READING TEXT:
━━━━━━━━
Large Eddy Simulation of Flows Around a Kite Used as an Auxiliary Propulsion System

[+] Author and Article Information
A. Scupi

Faculty of Naval Electro-Mechanics,
Constanţa Maritime University,
104 Mircea cel Bătrân Street,
Constanţa 900663, Romania
e-mail: andrei.scupi@cmu-edu.eu

E. J. Avital

School of Engineering and Materials Science,
Queen Mary University of London,
Mile End Road,
London E1 4NS, UK
e-mail: e.avital@qmul.ac.uk

D. Dinu

Faculty of Naval Electro-Mechanics,
Constanţa Maritime University,
104 Mircea cel Bătrân Street,
Constanţa 900663, Romania

J. J. R. Williams, A. Munjiza

School of Engineering and Materials Science,
Queen Mary University of London,
Mile End Road,
London E1 4NS, UK

Contributed by the Fluids Engineering Division of ASME for publication in the JOURNAL OF FLUIDS ENGINEERING. Manuscript received September 3, 2013; final manuscript received March 3, 2015; published online June 8, 2015. Assoc. Editor: Feng Liu.
━━━━━━━━
EXTRACTED RECORDS:

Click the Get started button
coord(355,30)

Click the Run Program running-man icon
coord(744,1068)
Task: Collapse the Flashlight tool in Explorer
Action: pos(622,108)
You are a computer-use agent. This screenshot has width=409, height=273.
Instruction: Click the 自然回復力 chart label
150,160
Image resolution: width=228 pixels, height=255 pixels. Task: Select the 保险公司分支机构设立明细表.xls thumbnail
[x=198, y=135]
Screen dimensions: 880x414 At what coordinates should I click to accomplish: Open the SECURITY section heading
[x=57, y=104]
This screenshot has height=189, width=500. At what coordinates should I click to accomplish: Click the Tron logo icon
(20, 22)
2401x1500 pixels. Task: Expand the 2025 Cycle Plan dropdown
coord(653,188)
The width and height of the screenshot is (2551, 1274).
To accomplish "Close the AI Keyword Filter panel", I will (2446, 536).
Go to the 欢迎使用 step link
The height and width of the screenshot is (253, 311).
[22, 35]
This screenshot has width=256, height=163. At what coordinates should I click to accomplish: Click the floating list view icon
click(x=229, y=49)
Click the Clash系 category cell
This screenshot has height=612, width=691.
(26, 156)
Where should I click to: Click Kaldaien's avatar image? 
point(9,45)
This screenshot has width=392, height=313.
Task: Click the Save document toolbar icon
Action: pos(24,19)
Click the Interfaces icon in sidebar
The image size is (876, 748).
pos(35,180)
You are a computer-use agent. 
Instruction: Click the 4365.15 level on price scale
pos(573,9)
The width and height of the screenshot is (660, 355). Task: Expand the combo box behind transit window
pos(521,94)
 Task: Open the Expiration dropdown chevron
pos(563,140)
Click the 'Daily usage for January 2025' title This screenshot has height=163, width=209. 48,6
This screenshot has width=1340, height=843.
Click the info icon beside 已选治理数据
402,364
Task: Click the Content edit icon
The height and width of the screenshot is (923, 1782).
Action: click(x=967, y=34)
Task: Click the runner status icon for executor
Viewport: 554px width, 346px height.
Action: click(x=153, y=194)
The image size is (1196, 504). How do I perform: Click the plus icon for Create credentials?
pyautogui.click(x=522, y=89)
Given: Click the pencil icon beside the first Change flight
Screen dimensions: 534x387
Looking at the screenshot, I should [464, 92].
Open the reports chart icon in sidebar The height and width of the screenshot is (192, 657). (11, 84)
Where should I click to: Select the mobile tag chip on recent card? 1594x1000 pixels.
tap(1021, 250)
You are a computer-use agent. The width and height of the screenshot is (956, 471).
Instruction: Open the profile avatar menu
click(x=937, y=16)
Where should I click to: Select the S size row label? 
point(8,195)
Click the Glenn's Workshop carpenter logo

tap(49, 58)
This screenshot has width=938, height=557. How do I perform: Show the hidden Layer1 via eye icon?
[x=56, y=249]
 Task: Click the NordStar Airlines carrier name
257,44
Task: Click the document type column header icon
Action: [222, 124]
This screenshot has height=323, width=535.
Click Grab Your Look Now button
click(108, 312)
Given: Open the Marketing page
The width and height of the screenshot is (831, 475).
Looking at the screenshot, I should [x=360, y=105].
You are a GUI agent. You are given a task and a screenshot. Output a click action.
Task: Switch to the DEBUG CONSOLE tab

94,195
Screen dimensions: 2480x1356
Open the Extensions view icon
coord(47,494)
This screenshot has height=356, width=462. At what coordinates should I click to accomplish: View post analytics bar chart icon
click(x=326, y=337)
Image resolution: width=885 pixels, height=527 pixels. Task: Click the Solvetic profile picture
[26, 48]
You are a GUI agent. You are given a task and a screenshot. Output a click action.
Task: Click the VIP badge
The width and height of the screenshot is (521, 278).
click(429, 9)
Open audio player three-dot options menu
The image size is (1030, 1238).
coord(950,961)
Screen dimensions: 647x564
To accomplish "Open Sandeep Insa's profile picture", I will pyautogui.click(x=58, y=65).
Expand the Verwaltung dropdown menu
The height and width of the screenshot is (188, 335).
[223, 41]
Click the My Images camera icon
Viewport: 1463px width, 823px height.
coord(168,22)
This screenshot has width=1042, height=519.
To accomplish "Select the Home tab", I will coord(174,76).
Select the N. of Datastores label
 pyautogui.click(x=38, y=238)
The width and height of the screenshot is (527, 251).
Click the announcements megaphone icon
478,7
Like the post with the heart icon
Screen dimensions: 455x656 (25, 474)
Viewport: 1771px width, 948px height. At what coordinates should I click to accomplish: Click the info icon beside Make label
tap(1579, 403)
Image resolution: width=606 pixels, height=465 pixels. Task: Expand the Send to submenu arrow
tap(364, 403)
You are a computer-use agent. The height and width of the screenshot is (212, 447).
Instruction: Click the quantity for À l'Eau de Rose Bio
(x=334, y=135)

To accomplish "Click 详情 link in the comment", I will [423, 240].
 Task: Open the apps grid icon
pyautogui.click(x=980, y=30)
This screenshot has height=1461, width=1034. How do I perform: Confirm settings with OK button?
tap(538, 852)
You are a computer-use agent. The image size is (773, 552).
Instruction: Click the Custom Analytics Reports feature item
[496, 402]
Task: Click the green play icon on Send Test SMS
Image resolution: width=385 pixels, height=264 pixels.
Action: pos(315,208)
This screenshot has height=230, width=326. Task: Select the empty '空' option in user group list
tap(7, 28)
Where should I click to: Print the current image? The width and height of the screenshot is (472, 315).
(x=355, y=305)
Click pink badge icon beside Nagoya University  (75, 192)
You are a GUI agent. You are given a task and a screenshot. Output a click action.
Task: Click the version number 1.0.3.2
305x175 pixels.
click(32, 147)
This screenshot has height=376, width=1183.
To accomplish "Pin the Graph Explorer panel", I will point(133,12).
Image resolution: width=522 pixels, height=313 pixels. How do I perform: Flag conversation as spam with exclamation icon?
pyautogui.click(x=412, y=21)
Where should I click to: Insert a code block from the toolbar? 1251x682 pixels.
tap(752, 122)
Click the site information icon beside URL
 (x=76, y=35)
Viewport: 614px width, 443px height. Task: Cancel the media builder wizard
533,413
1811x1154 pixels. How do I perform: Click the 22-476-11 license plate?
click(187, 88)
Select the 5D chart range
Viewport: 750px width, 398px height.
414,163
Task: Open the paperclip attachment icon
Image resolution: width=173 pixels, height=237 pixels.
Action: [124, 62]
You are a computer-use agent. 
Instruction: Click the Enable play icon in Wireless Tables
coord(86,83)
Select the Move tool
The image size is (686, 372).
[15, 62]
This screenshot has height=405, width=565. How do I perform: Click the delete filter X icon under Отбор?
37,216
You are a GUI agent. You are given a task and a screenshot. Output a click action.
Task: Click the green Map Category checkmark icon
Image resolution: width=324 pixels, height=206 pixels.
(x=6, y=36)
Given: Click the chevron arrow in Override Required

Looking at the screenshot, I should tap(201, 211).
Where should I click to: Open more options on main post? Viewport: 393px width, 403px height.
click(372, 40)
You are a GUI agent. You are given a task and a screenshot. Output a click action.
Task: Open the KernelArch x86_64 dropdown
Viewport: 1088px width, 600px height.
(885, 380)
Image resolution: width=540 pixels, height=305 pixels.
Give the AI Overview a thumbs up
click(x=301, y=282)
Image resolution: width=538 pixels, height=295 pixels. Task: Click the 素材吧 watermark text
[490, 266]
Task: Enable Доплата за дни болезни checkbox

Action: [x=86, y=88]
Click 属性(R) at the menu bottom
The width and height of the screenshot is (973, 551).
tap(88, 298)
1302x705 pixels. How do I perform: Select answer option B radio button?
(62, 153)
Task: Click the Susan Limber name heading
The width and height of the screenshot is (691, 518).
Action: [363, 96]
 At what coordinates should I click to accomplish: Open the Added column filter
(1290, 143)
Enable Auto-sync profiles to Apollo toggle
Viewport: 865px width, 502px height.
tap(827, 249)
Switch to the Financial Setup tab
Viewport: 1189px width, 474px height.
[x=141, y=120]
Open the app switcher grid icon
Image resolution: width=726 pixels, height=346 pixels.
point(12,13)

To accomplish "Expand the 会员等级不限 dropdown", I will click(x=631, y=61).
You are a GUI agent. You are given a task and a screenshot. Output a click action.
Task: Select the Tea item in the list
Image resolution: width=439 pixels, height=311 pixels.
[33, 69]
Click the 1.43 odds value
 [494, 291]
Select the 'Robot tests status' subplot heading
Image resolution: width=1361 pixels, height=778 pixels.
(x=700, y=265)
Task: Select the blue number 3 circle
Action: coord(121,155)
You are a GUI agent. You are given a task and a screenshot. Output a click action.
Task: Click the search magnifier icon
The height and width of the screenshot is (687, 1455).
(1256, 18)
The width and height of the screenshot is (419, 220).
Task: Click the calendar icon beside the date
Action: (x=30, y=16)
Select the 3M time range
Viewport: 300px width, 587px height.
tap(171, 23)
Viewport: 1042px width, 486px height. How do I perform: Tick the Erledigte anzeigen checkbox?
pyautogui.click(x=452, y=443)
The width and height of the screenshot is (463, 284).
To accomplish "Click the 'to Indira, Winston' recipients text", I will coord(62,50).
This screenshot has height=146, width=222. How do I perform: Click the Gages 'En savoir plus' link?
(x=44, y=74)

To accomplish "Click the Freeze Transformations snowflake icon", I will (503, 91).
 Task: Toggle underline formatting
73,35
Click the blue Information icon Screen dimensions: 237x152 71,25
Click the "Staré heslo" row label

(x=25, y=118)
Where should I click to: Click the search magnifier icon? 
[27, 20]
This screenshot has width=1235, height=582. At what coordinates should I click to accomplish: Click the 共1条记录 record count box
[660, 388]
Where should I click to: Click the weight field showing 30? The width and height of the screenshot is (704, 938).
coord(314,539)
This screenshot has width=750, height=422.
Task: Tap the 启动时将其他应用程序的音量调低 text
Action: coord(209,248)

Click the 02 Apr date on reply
━━━━━━━━
REQUEST: Rewrite the article header starting with "J. J. R. Williams, A." and going on through "Editor: Feng Liu.", putting "made available online" in place of "published online". The records were taken from a separate source.

RESULT OF THE TASK:
J. J. R. Williams, A. Munjiza

School of Engineering and Materials Science,
Queen Mary University of London,
Mile End Road,
London E1 4NS, UK

Contributed by the Fluids Engineering Division of ASME for publication in the JOURNAL OF FLUIDS ENGINEERING. Manuscript received September 3, 2013; final manuscript received March 3, 2015; made available online June 8, 2015. Assoc. Editor: Feng Liu.